--- TASK DESCRIPTION ---
Beginning with the line that holds "You are a computer-use" and ending with the last line of the entries, please output each line exactly, apart from any pictures.

--- GIVEN INFORMATION ---
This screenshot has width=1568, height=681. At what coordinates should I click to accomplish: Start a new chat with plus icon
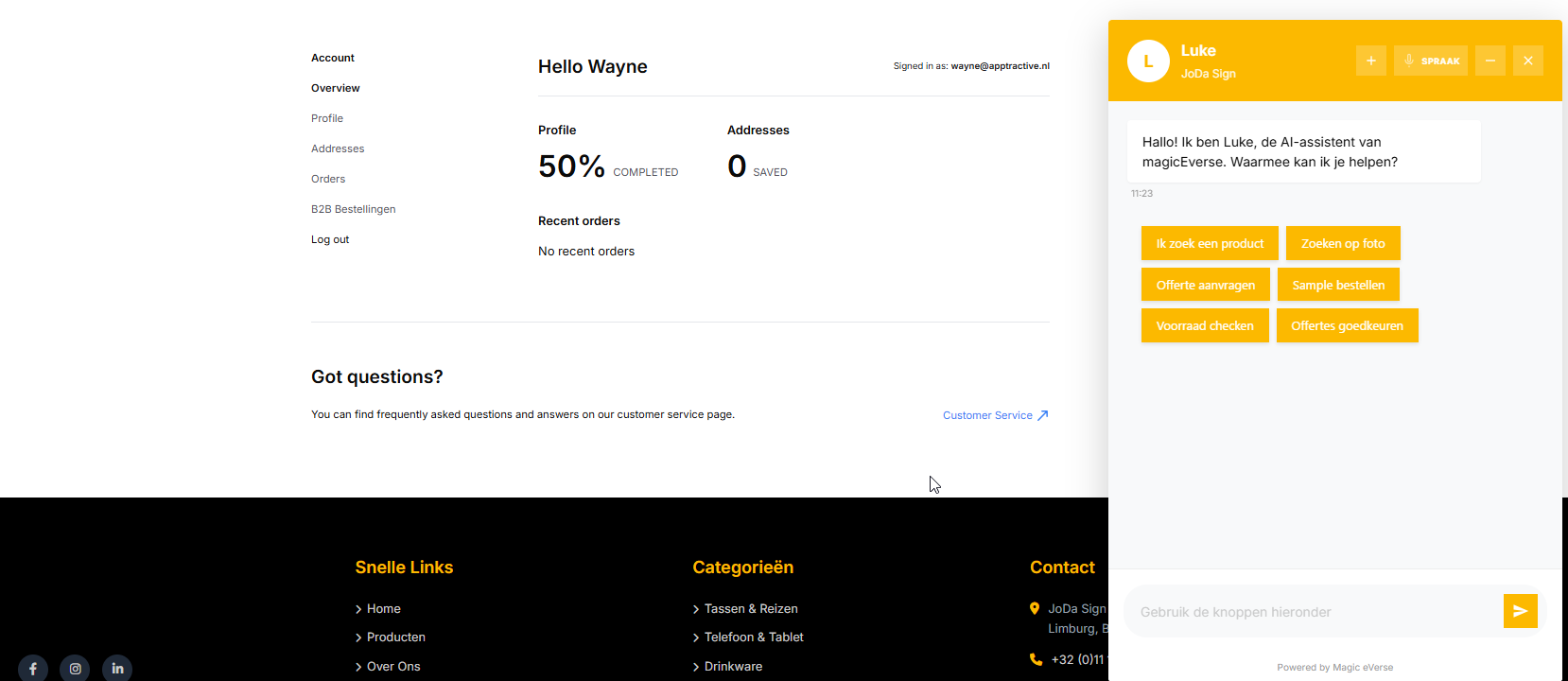(x=1370, y=61)
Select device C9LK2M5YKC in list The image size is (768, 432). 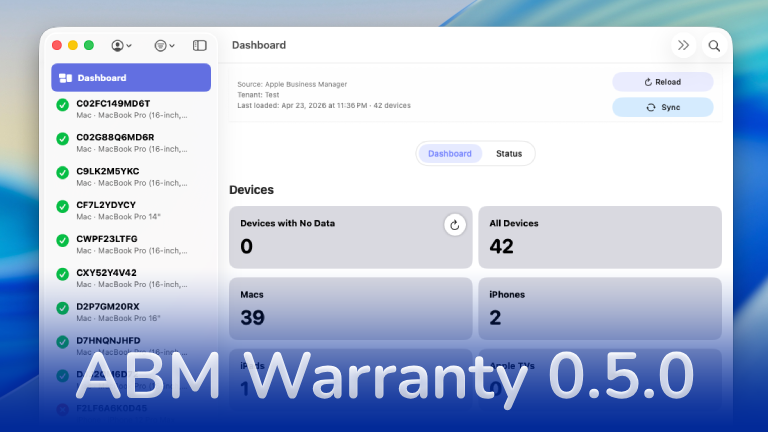130,175
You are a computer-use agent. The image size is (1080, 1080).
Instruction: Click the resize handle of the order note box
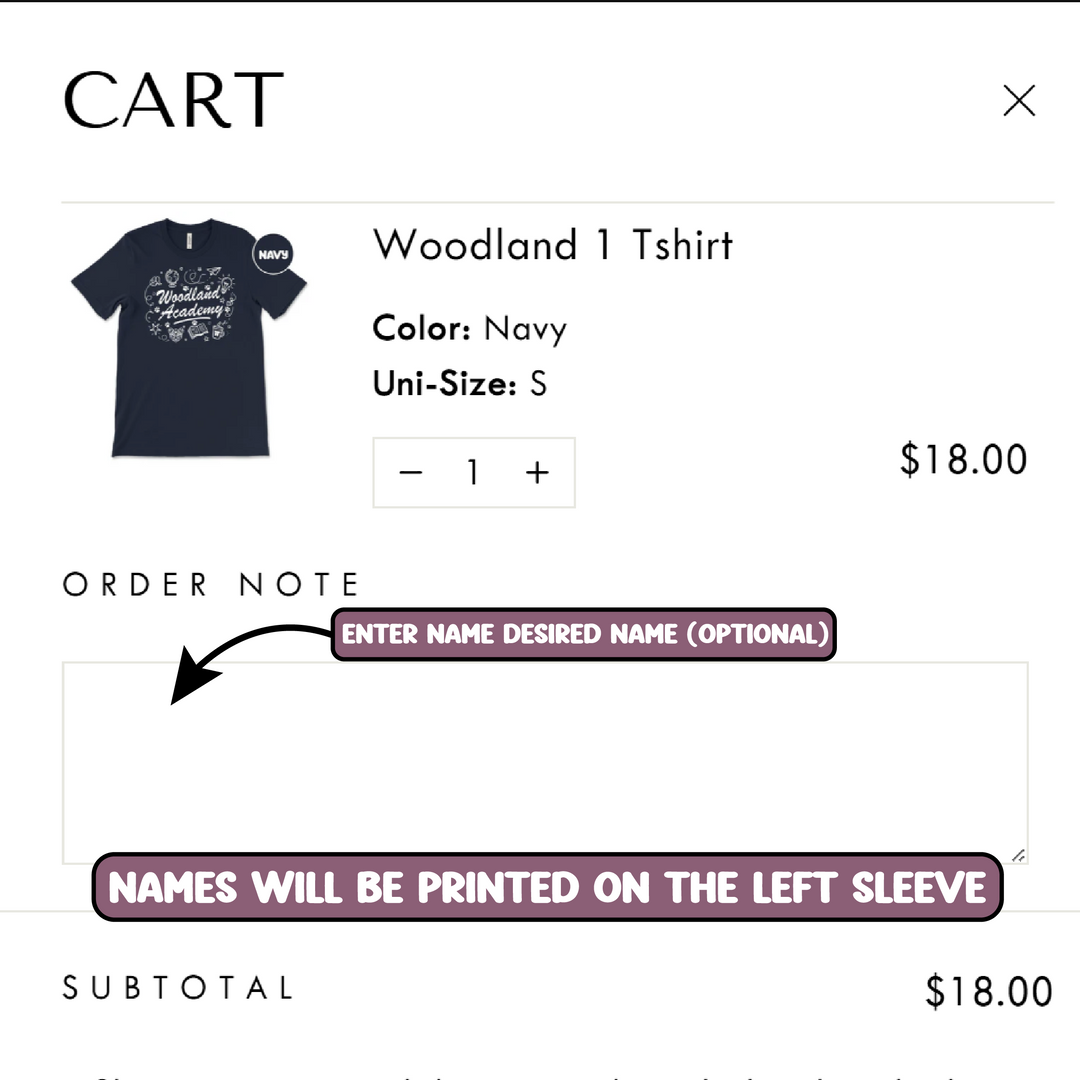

--- FINAL ANSWER ---
You are a computer-use agent. The image size is (1080, 1080).
Instruction: Click the resize handle of the order note box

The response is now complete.